Christopher agarró fuertemente  su arco, en tensión, cuando un grupo de bárbaros y goblins salían de una taberna cercana. Con su destreza en el tiro, Christopher había conseguido espantar a bandidos humanos, pero no estaba seguro de que aquello fuera a detener a razas como los goblins o los bárbaros, que habían nacido para saquear y enriquecerse. El bar del que habían salido se llamaba “El bandido tullido”, como indicaba un cartel que colgaba de un poste junto a la destartalada puerta.
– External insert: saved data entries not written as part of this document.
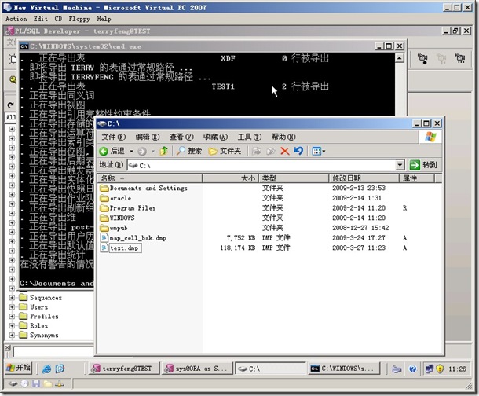Launch Internet Explorer from quick launch
Image resolution: width=479 pixels, height=396 pixels.
tap(46, 368)
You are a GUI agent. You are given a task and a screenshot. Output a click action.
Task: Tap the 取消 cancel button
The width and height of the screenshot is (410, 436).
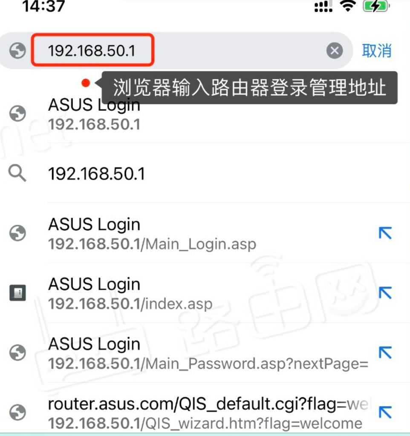tap(377, 51)
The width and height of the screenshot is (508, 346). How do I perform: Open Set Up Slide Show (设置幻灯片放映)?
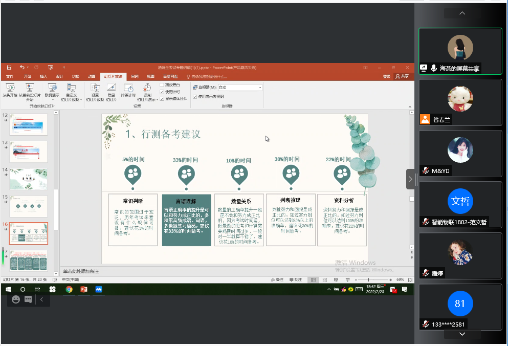click(95, 90)

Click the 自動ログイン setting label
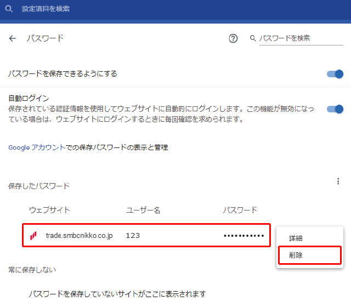click(29, 99)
 Christopher entró y sonrió. Definitivamente, el nombre concordaba con aquel lugar. Casi todos los clientes eran bandidos, ya fueran humanos, bárbaros o goblins, y a muchos de ellos les faltaban extremidades o fragmentos de ellas, ojos y otras partes del cuerpo. No parecía el lugar donde se refugiaría una hechicera, sobre todo teniendo en cuenta que los bandidos tenían un especial odio a los magos. Pero Christopher entró, y se dirigió a una puerta en la parte de atrás del bar, en la que ponía “privado” escrito con barro rojo. Un hombre unos diez años mayor que él, que llevaba perilla y barba de unos días, lo observó mientras se dirigía hacia ella. La  puerta estaba cerrada pero eso no iba a detener a Christopher, que notaba que el objeto de su amor se encontraba a tan solo unos pocos metros. Sin embargo, cuando se preparaba para embestir contra la puerta, dos enormes figuras lo agarraron. Eran humanos, un hombre y una mujer, o al menos eso parecían, pero medían dos metros y medio de altura y abultaban como toneles. Las manos que sostenían a Christopher eran del tamaño de platos. El hombre que lo había estado observando se situó frente a él. No era ni la mitad de fuerte que la mayor parte de los bandidos allí presentes, pero, sin saber por qué, a Christopher le impuso respeto. De todas formas, razonó, no merecía la pena meterse con alguien que tenía a su servicio a dos colosos como aquellos.

¿Estás buscando problemas?- gritó el hombre con desprecio y con un fuerte y cerrado acento que a Christopher le fue difícil comprender.

Toda la taberna se calló para mirarlos. El hombre y Christopher gruñeron a la vez, ninguno de los dos quería llamar la atención. El de la perilla se acercó más y, con menos volumen pero con más desprecio, dijo:

Vete de aquí ahora mismo. La próxima vez que te vea te mataré, así que más te vale que eso no suceda. Bien- dijo Christopher, como si no le importara lo más mínimo (en realidad, en su cabeza ya estaba tramando un plan).

Christopher se dio la vuelta y se marchó. El treintañero suspiró de alivio. Pensaba que no iba a poder convencerle. Aquella era una misión peligrosa y no podía permitirse dejar ningún cabo suelto. De todas formas, ya la había dejado demasiado tiempo sola, así que pagaría su cerveza y volvería con ella.